The German government confirmed Thursday that it has been negotiating for some time with Israel over requests for German economic aid to build housing for Soviet Jewish immigrants.

Dieter Vogel, a government spokesman, said that no decisions have been reached, but that another round of talks with Israeli officials is scheduled for next month.

His announcement was the first official acknowledgement that Germany was even discussing the subject with Israel. Bonn has denied until now that such talks were under way, while stressing that it has long since fulfilled its financial obligations to the Jewish state.

Israel’s request was first made in March, during a visit by Foreign Minister David Levy.

The Israeli daily Ha’aretz said a formal request was submitted by the director general of the Israeli Finance Ministry, Shalom Zinger, who asked for 10 billion marks (about $5.74 billion).

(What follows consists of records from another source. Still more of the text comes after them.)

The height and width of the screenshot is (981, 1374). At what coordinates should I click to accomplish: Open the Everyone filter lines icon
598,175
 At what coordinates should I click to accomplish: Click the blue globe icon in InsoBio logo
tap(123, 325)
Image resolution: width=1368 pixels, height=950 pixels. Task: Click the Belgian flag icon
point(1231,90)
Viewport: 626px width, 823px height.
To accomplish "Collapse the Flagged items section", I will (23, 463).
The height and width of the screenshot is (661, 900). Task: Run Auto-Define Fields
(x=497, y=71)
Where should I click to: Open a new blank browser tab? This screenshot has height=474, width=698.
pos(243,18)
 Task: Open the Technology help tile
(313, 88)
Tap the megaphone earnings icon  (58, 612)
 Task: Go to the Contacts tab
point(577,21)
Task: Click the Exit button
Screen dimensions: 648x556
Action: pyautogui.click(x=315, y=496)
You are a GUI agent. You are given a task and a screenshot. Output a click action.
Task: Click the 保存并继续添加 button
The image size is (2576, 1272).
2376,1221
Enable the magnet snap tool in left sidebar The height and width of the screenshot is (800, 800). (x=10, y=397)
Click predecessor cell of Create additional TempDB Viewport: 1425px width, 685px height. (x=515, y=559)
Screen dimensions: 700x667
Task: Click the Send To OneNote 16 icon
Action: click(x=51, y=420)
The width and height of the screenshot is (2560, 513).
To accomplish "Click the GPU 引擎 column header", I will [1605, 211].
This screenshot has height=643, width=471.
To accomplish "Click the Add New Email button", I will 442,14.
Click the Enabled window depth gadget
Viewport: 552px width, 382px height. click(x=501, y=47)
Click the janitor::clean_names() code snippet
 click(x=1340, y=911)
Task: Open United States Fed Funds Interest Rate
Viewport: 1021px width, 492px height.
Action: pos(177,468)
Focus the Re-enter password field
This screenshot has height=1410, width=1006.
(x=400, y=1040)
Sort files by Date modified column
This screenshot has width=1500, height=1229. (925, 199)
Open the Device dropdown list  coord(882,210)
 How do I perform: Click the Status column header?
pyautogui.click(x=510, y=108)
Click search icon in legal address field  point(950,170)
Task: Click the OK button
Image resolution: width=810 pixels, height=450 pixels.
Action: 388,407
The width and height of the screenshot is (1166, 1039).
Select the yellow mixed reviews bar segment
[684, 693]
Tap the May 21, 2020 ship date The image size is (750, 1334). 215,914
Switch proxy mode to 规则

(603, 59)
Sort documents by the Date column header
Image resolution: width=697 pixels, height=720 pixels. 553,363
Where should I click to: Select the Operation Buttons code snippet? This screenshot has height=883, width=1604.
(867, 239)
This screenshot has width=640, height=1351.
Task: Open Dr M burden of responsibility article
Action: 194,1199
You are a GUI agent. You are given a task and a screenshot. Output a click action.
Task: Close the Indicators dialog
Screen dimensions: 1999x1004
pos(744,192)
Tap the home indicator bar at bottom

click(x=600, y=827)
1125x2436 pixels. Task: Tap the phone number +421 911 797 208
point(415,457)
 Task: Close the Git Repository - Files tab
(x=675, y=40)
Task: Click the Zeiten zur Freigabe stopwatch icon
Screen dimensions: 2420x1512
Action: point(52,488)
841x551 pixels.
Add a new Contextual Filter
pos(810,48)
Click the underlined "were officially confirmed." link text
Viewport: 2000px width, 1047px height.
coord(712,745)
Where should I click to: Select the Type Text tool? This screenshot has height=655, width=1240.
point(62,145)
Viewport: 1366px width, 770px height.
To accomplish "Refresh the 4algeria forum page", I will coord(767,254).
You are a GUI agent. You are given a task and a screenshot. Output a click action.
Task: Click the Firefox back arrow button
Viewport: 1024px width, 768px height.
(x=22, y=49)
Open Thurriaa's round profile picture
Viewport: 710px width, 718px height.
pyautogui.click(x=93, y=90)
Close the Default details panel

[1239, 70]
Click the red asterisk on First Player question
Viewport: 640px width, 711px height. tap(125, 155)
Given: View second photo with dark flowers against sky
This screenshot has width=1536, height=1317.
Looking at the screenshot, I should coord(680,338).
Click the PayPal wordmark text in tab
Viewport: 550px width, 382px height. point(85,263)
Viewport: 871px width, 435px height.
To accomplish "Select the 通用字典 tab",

The Finance Ministry in Jerusalem declined to comment on the report.

The discussions here were kept secret to avoid possible protests from the German public.

The Israelis based their request on the assumption that Bonn would be prepared to assume the political and financial responsibilities of former East Germany.

During its 40 years under Communist rule, East Germany paid no reparations to victims of Nazi persecution. By contrast, billions of dollars were paid by West Germany to Israel and to individual Jewish victims or their heirs.